• [TASK PROMPT]: Rewrite the items from the very first line through the line that contains "Viewport: 1007px width, 496px", both ends included, replacing "vertical scrollbar" with "horizontal scrollbar" and leaving everything else unchanged.

• [DATASET ENTRIES]:

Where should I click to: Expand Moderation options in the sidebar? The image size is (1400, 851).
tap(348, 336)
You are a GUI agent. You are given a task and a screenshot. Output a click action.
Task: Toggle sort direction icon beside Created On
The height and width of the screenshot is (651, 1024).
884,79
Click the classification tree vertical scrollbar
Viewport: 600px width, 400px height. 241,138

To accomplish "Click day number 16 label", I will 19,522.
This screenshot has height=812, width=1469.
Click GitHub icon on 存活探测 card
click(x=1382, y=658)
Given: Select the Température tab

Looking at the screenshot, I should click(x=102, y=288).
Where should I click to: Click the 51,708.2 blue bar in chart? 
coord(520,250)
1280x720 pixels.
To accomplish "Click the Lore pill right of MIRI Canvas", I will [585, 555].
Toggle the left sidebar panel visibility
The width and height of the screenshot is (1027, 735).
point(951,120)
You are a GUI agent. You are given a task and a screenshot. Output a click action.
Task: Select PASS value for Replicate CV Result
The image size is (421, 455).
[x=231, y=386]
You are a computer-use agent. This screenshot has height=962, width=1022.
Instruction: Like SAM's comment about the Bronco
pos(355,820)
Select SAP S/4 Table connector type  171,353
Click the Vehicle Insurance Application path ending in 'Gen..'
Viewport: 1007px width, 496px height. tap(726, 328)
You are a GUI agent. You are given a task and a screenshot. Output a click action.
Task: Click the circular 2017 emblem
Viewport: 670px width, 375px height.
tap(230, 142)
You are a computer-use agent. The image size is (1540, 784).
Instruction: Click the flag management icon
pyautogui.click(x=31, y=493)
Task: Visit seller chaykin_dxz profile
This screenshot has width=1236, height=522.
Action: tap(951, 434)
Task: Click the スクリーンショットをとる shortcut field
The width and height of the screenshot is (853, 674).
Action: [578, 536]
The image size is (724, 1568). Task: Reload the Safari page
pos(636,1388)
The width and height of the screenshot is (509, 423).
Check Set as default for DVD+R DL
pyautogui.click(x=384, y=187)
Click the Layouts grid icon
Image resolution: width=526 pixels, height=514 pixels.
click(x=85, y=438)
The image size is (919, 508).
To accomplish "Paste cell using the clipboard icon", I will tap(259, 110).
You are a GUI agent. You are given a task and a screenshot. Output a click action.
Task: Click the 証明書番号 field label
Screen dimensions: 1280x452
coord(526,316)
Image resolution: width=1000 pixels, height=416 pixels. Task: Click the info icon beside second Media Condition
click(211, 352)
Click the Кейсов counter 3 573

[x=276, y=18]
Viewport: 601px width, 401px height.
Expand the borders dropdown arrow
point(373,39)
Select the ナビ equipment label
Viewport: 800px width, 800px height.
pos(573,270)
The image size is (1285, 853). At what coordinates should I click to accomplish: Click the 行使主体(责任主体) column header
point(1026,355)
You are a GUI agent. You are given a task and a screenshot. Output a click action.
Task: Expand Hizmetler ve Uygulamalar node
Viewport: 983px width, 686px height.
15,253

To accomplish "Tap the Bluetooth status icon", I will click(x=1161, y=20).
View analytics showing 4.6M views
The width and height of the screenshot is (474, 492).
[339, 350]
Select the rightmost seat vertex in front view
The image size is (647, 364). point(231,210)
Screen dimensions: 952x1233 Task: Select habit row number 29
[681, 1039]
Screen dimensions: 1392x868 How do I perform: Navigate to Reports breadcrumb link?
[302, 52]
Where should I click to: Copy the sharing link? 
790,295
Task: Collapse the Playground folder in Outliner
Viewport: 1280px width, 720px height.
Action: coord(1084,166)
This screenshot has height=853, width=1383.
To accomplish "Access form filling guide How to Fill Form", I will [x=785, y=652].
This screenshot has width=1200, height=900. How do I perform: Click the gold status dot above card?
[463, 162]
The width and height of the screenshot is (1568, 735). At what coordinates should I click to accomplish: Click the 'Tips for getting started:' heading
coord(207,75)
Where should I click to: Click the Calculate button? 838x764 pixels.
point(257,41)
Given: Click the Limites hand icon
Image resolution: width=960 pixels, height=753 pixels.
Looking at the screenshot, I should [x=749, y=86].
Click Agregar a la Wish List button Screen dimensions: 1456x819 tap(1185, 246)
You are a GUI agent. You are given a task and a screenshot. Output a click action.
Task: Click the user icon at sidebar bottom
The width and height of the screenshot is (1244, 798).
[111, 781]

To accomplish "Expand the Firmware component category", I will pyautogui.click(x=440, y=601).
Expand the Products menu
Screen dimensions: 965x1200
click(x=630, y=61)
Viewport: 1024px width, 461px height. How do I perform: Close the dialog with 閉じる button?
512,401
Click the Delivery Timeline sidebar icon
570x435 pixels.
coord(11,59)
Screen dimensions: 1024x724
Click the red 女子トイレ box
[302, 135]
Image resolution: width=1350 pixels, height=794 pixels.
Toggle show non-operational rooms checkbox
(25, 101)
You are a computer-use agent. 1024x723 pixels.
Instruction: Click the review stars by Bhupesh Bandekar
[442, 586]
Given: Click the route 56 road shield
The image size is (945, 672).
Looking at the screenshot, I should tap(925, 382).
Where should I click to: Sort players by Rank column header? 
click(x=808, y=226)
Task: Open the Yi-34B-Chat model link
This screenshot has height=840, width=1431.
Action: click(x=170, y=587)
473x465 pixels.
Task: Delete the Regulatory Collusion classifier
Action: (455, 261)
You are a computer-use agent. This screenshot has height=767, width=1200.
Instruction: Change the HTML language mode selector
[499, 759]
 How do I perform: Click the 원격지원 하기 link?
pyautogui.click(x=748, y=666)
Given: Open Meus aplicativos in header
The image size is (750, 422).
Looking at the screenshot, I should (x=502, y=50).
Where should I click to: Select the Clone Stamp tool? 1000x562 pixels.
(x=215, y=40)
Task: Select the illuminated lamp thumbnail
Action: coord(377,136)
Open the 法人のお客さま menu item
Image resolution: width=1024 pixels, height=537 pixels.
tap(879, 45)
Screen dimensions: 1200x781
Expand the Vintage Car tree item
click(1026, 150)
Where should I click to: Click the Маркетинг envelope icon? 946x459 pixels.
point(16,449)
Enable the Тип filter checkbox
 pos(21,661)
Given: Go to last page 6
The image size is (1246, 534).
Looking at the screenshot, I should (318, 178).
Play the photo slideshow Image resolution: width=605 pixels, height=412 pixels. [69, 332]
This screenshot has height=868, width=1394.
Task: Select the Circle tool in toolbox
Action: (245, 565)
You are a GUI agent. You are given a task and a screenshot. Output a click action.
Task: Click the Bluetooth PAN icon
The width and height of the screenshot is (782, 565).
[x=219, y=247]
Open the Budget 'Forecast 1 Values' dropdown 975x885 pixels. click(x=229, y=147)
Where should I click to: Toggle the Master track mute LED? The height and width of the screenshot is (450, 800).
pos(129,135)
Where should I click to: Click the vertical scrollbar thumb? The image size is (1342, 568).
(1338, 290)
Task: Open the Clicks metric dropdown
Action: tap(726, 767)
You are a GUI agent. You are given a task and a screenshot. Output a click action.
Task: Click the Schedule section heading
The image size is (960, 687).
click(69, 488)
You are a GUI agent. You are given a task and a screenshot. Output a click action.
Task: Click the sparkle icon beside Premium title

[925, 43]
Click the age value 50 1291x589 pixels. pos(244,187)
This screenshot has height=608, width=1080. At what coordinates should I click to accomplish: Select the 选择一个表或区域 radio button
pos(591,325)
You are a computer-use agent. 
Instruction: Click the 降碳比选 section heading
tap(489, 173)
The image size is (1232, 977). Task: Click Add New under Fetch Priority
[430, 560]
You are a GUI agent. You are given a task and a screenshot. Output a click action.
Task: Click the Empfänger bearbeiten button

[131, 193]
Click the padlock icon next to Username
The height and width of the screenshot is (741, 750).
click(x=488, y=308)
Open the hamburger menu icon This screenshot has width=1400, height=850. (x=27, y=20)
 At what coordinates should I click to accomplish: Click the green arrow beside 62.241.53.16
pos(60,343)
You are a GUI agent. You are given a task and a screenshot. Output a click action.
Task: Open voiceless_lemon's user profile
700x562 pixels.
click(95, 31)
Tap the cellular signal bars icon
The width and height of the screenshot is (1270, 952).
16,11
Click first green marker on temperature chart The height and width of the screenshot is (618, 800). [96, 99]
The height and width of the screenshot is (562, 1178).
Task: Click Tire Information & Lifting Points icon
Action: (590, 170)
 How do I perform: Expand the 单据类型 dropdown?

• [OUTPUT OF THE TASK]:
Where should I click to: Expand Moderation options in the sidebar? The image size is (1400, 851).
tap(348, 336)
You are a GUI agent. You are given a task and a screenshot. Output a click action.
Task: Toggle sort direction icon beside Created On
The height and width of the screenshot is (651, 1024).
884,79
Click the classification tree horizontal scrollbar
Viewport: 600px width, 400px height. 241,138

To accomplish "Click day number 16 label", I will 19,522.
This screenshot has height=812, width=1469.
Click GitHub icon on 存活探测 card
click(x=1382, y=658)
Given: Select the Température tab

Looking at the screenshot, I should click(x=102, y=288).
Where should I click to: Click the 51,708.2 blue bar in chart? 
coord(520,250)
1280x720 pixels.
To accomplish "Click the Lore pill right of MIRI Canvas", I will [585, 555].
Toggle the left sidebar panel visibility
The width and height of the screenshot is (1027, 735).
point(951,120)
You are a GUI agent. You are given a task and a screenshot. Output a click action.
Task: Select PASS value for Replicate CV Result
The image size is (421, 455).
[x=231, y=386]
You are a computer-use agent. This screenshot has height=962, width=1022.
Instruction: Like SAM's comment about the Bronco
pos(355,820)
Select SAP S/4 Table connector type  171,353
Click the Vehicle Insurance Application path ending in 'Gen..'
Viewport: 1007px width, 496px height. tap(726, 328)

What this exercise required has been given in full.